◆ GIVEN TASK
Rewrite the material below, putting "Display" in place of every "Viewport" and keeping everything else the same.

[Data entries]

--- Begin ---

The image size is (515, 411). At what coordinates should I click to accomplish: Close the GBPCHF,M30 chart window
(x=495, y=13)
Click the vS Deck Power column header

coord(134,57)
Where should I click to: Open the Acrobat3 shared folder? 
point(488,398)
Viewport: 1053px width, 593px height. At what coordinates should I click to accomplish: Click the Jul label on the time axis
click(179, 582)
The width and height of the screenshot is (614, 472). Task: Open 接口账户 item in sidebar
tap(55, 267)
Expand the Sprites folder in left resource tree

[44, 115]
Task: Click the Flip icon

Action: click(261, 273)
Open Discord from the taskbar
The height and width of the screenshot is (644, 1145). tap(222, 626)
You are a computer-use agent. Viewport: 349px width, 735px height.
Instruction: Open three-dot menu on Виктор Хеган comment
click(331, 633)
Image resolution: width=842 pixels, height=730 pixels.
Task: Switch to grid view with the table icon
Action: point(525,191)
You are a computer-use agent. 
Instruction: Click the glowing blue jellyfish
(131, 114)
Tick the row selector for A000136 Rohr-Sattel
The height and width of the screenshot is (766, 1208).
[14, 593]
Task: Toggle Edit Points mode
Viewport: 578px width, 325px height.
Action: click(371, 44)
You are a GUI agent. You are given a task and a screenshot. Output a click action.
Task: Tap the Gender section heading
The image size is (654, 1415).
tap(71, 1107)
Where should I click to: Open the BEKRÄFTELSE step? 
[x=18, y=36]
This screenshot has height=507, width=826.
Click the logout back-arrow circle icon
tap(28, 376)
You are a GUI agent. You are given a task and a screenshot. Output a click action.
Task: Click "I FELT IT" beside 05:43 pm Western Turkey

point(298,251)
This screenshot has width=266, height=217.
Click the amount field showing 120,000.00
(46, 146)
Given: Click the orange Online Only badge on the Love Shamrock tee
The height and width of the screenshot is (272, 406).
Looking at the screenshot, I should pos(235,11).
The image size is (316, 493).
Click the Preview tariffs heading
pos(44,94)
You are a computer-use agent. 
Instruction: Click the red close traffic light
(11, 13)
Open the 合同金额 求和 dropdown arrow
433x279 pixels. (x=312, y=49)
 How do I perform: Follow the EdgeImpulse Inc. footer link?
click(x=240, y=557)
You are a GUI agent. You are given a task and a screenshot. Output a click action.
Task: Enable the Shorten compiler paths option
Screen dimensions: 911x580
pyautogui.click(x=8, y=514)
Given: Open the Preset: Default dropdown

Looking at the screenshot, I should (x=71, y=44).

--- End ---

◆ ANSWER TO THIS PROBLEM
The image size is (515, 411). At what coordinates should I click to accomplish: Close the GBPCHF,M30 chart window
(x=495, y=13)
Click the vS Deck Power column header

coord(134,57)
Where should I click to: Open the Acrobat3 shared folder? 
point(488,398)
Display: 1053px width, 593px height. At what coordinates should I click to accomplish: Click the Jul label on the time axis
click(179, 582)
The width and height of the screenshot is (614, 472). Task: Open 接口账户 item in sidebar
tap(55, 267)
Expand the Sprites folder in left resource tree

[44, 115]
Task: Click the Flip icon

Action: click(261, 273)
Open Discord from the taskbar
The height and width of the screenshot is (644, 1145). tap(222, 626)
You are a computer-use agent. Display: 349px width, 735px height.
Instruction: Open three-dot menu on Виктор Хеган comment
click(331, 633)
Image resolution: width=842 pixels, height=730 pixels.
Task: Switch to grid view with the table icon
Action: point(525,191)
You are a computer-use agent. 
Instruction: Click the glowing blue jellyfish
(131, 114)
Tick the row selector for A000136 Rohr-Sattel
The height and width of the screenshot is (766, 1208).
[14, 593]
Task: Toggle Edit Points mode
Display: 578px width, 325px height.
Action: click(371, 44)
You are a GUI agent. You are given a task and a screenshot. Output a click action.
Task: Tap the Gender section heading
The image size is (654, 1415).
tap(71, 1107)
Where should I click to: Open the BEKRÄFTELSE step? 
[x=18, y=36]
This screenshot has height=507, width=826.
Click the logout back-arrow circle icon
tap(28, 376)
You are a GUI agent. You are given a task and a screenshot. Output a click action.
Task: Click "I FELT IT" beside 05:43 pm Western Turkey

point(298,251)
This screenshot has width=266, height=217.
Click the amount field showing 120,000.00
(46, 146)
Given: Click the orange Online Only badge on the Love Shamrock tee
The height and width of the screenshot is (272, 406).
Looking at the screenshot, I should pos(235,11).
The image size is (316, 493).
Click the Preview tariffs heading
pos(44,94)
You are a computer-use agent. 
Instruction: Click the red close traffic light
(11, 13)
Open the 合同金额 求和 dropdown arrow
433x279 pixels. (x=312, y=49)
 How do I perform: Follow the EdgeImpulse Inc. footer link?
click(x=240, y=557)
You are a GUI agent. You are given a task and a screenshot. Output a click action.
Task: Enable the Shorten compiler paths option
Screen dimensions: 911x580
pyautogui.click(x=8, y=514)
Given: Open the Preset: Default dropdown

Looking at the screenshot, I should (x=71, y=44).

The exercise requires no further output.